WHAT YOU ARE ASKED TO DO:
Render the part of the material that opens with the line containing "Image resolution: width=698" and closes with the line containing "will click(x=159, y=718)." as a Markdown table with the columns Row and Line. Give one numbered row per line and leave out blank lines.

Records of target positions:
##########

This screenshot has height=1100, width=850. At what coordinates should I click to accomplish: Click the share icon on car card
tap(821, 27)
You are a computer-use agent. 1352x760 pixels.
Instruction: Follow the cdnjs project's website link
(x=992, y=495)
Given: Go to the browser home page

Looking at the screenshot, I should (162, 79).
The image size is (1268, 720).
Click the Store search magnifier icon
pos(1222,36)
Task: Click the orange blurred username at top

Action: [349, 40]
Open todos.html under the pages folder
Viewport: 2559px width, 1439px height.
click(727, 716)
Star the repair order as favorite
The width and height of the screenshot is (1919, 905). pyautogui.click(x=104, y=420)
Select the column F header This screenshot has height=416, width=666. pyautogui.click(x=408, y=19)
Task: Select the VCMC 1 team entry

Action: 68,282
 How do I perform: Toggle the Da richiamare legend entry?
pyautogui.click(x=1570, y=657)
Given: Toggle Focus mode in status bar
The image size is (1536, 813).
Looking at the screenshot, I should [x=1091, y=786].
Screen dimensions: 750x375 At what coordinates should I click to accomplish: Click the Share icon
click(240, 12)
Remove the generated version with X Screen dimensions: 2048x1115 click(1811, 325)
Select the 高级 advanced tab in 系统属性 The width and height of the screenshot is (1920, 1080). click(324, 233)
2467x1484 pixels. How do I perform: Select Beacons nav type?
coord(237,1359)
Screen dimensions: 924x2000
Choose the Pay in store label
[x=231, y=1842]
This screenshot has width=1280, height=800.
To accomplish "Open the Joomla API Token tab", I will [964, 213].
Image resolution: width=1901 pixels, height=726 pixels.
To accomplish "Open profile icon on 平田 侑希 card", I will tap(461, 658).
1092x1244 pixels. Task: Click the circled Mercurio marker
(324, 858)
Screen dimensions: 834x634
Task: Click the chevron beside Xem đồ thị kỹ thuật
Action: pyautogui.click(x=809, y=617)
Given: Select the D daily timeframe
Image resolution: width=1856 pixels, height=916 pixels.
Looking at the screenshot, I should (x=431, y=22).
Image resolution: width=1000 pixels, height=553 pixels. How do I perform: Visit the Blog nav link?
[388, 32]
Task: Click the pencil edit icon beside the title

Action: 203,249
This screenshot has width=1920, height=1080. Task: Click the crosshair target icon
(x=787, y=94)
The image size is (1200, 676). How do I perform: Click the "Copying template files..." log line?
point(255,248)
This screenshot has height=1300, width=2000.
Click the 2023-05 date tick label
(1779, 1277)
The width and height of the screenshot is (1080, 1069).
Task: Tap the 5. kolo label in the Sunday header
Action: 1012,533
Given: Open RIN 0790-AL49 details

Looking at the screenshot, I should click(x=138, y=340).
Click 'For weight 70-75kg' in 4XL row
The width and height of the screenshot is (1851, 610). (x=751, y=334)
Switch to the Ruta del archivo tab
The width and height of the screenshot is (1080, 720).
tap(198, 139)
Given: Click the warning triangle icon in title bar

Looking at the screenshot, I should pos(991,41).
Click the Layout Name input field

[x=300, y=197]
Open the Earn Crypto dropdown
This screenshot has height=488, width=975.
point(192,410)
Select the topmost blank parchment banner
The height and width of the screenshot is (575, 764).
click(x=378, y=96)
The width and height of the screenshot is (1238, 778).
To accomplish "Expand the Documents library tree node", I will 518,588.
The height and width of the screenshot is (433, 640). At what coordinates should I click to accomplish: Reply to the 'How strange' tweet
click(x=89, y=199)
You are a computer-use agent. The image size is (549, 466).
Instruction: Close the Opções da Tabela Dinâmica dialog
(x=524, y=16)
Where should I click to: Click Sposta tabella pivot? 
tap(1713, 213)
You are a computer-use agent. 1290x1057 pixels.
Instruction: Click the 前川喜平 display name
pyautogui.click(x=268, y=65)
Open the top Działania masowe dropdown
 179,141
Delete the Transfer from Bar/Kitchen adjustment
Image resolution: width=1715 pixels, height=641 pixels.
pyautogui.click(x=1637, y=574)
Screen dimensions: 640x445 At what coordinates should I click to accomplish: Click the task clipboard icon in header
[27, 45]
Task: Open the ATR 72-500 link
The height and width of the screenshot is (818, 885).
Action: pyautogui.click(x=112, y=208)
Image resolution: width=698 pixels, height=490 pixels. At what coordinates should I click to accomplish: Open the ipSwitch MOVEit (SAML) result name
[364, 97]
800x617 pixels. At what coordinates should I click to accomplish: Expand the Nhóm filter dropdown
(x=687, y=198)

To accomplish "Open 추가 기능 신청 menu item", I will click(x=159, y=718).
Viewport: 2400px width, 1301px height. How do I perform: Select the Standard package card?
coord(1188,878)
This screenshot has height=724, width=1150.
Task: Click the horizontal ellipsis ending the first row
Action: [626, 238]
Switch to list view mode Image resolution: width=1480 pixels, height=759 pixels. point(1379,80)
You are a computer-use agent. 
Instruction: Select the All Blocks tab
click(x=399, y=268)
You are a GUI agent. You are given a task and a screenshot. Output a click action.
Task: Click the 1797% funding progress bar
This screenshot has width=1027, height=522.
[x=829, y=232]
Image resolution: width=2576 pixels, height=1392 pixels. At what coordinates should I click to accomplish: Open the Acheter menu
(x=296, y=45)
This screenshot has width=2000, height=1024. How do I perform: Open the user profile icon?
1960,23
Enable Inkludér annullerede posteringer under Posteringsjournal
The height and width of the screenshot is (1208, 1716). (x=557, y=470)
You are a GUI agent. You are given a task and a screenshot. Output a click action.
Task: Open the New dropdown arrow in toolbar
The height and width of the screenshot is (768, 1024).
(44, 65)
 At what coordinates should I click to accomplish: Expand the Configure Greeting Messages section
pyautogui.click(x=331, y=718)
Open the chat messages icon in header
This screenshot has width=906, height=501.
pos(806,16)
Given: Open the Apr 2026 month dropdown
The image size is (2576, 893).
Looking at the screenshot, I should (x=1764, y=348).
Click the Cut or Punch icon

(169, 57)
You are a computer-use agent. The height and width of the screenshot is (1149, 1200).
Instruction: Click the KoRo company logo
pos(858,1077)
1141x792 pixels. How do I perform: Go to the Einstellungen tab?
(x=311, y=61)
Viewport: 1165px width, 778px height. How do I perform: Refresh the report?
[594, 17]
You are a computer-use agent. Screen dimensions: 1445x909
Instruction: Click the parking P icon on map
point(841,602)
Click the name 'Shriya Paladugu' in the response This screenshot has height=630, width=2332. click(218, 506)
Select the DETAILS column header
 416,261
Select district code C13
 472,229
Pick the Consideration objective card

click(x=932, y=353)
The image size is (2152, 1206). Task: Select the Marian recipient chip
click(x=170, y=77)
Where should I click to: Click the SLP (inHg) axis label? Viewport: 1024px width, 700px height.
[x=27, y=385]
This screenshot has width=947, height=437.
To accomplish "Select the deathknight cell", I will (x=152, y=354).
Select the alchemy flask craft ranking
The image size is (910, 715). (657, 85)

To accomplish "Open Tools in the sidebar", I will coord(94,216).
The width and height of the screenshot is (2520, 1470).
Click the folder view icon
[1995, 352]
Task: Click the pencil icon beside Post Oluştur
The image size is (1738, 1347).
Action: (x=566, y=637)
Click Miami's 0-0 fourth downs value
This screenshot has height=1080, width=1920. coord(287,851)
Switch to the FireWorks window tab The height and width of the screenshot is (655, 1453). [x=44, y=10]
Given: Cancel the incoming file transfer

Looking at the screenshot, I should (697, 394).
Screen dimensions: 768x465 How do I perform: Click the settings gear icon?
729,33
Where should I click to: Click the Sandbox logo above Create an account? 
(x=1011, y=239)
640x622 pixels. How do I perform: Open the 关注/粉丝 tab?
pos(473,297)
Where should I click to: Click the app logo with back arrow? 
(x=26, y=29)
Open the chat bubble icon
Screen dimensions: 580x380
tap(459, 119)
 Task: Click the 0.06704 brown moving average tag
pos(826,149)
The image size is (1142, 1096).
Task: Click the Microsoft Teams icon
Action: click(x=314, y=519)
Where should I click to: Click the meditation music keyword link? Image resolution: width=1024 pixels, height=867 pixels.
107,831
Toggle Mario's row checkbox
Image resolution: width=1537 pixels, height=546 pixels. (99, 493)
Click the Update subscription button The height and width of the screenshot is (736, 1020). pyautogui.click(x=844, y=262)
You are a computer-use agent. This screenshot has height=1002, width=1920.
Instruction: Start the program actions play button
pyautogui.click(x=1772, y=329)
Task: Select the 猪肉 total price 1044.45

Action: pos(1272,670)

##########

CORRECT ANSWER:
| Row | Line |
|---|---|
| 1 | Image resolution: width=698 pixels, height=490 pixels. At what coordinates should I click to accomplish: Open the ipSwitch MOVEit (SAML) result name |
| 2 | [364, 97] |
| 3 | 800x617 pixels. At what coordinates should I click to accomplish: Expand the Nhóm filter dropdown |
| 4 | (x=687, y=198) |
| 5 | To accomplish "Open 추가 기능 신청 menu item", I will click(x=159, y=718). |